健康的な食事という点では、何もかもが常識破りで、餌の大部分を「脂肪」が占めているシロクマ(ホッキョクグマ)──人間なら心臓病を患うところだが、彼らは違う。
8日に発表された研究論文によると、その理由はシロクマの遺伝子にあるという。
米医学誌セル(Cell)で論文を発表したデンマーク、中国、米国の国際研究チームによると、シロクマが北極で生き延びることができているのは、脂肪の代謝および血液による移動をつかさどる遺伝子内で、短期間に起きた進化のおかげだという。
シロクマと近縁種のヒグマのゲノムを比較した研究によると、こうした進化はすべて、シロクマがヒグマから分岐した後、最近50万年以内に起きたという。
これまでの推算では、シロクマとヒグマの分岐が起きたのは60万年前から500万年前の間とされていたため、今回の研究で、シロクマがこれまで考えられていたよりもずっと若い生物種であることが明らかになっている。
米カリフォルニア大学バークレー校(University of California, Berkeley)のラスムス・ニールセン(Rasmus Nielsen)教授(統合生物学・統計学)は「分岐時間がこれほど短いとは、本当に驚くべきことだ」と語り、「北極の環境に対してシロクマが果たした他に類のない適応のすべては、非常に短時間で進化したにちがいない」と続けた。
研究チームによると、何がきっかけでシロクマがヒグマから分岐・進化したかは不明だが、この進化が起きた時期は、温暖な間氷期と一致するという。
この時期、ヒグマは温暖な気候に促され、従来よりさらに北へと進出した可能性がある。
そして再び気候が寒冷化した際、取り残されたヒグマの群れは、雪深く寒冷な新環境に適応せざるを得ない状況に追い込まれたのかもしれない。

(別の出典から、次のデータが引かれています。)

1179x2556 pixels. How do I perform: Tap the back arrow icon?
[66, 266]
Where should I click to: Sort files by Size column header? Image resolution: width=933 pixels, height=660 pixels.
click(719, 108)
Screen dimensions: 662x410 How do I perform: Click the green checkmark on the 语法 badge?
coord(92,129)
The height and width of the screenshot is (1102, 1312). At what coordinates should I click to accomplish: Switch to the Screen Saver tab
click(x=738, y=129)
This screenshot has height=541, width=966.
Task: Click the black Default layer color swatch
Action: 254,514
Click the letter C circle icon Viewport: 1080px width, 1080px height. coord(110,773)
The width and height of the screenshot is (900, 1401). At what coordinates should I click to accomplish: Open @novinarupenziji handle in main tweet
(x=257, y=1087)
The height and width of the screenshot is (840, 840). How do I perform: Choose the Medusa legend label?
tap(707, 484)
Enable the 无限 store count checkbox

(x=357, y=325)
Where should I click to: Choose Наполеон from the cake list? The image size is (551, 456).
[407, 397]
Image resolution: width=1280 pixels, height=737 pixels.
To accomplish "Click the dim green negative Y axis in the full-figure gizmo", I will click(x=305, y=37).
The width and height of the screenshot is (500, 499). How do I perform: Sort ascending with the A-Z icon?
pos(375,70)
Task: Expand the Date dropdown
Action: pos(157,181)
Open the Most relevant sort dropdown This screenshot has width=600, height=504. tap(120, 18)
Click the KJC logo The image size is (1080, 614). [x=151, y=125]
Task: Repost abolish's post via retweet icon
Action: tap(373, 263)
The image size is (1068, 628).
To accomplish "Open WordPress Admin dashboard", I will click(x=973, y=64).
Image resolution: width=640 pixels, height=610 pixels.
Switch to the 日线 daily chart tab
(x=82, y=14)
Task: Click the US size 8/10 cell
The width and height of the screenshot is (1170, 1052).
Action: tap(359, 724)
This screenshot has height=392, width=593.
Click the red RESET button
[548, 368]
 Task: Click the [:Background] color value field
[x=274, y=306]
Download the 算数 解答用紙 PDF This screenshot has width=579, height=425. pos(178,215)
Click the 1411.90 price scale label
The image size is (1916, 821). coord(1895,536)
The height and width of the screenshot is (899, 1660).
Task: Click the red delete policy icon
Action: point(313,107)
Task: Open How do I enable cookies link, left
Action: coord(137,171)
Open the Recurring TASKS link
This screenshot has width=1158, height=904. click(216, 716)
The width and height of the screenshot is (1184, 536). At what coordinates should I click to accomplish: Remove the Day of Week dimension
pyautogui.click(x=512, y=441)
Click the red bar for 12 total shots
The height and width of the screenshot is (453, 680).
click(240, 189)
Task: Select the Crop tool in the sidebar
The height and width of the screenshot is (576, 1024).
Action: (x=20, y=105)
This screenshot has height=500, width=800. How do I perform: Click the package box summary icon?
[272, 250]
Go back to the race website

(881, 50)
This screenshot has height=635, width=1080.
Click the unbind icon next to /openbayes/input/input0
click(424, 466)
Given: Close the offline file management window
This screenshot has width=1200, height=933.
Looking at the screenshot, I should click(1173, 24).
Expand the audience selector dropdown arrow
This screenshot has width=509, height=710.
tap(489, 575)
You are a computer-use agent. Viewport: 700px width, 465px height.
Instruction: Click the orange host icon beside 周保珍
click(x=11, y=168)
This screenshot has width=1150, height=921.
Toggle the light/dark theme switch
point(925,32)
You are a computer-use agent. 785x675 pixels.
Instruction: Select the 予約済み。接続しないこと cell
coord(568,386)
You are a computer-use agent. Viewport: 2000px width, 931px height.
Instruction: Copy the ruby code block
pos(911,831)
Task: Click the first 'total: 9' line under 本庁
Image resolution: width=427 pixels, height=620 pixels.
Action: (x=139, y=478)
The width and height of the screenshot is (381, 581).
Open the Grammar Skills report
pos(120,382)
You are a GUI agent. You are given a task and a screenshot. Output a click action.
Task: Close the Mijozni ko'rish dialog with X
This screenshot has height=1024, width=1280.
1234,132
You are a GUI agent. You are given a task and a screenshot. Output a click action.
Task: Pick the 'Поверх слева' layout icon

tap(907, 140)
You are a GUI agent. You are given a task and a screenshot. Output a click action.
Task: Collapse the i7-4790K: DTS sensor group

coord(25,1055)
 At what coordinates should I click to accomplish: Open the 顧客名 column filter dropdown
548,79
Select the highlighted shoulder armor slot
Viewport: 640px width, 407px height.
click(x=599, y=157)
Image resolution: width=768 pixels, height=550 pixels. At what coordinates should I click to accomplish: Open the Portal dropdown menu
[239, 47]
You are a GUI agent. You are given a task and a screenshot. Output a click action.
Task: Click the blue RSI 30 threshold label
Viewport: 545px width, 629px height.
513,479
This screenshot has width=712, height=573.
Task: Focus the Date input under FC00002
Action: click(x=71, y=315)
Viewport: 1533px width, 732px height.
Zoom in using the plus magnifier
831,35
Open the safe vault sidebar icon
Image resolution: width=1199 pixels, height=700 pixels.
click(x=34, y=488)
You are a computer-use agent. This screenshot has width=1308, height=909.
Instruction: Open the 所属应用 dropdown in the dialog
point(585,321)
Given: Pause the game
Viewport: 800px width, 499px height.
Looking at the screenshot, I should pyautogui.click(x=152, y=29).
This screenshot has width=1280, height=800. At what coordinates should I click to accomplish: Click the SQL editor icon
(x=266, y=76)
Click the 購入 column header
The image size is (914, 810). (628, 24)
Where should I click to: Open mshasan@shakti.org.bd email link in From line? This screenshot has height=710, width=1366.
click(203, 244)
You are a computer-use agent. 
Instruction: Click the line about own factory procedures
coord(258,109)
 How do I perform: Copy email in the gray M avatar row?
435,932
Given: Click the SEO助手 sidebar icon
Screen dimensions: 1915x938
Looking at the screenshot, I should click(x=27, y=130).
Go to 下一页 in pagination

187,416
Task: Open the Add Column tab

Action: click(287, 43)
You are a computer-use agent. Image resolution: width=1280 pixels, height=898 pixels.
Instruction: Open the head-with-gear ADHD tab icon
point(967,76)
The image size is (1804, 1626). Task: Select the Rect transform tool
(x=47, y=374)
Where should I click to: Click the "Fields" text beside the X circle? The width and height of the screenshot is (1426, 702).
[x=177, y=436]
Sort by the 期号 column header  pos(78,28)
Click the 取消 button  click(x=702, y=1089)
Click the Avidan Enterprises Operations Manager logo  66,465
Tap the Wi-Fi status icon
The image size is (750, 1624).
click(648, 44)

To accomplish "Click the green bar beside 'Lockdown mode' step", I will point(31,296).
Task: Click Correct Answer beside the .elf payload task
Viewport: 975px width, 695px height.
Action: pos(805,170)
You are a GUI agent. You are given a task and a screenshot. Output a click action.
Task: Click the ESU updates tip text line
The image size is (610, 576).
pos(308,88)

シロクマは脂身の多いアザラシを主食としており、子に与える乳には脂肪が3分の1近く含まれている。
シロクマの全体重の約50%を占めるのは、筋肉や骨ではなく、脂肪分だ。それに対し、健康な人間の体脂肪率は8~35%とされている。
■完全な肥満が良性の状態。
論文の主執筆者の1人で、カリフォルニア大学バークレー校の研究者のエライン・ロレンゼン(Eline Lorenzen)氏は「シロクマは、脂肪中心の生活を送っている」と語る。
ロレンゼン氏は「シロクマの場合、完全な肥満が良性の状態になっている」とし、「われわれは、シロクマがそうした状態にどのようにしてうまく対処できているのかを解明したいと思った」と述べた。
研究チームは、グリーンランド(Greenland)のシロクマ79頭から血液と組織のサンプルを採取。
そしてスウェーデン、フィンランド、米アラスカ(Alaska)州のグレーシャー国立公園(Glacier National Park)、アラスカ海岸沖のアドミラルティ・バラノフ・チチャゴフ(ABC)諸島(Admiralty, Baranof, and Chichagof Islands)のヒグマ10頭から採取した同サンプルと比較した。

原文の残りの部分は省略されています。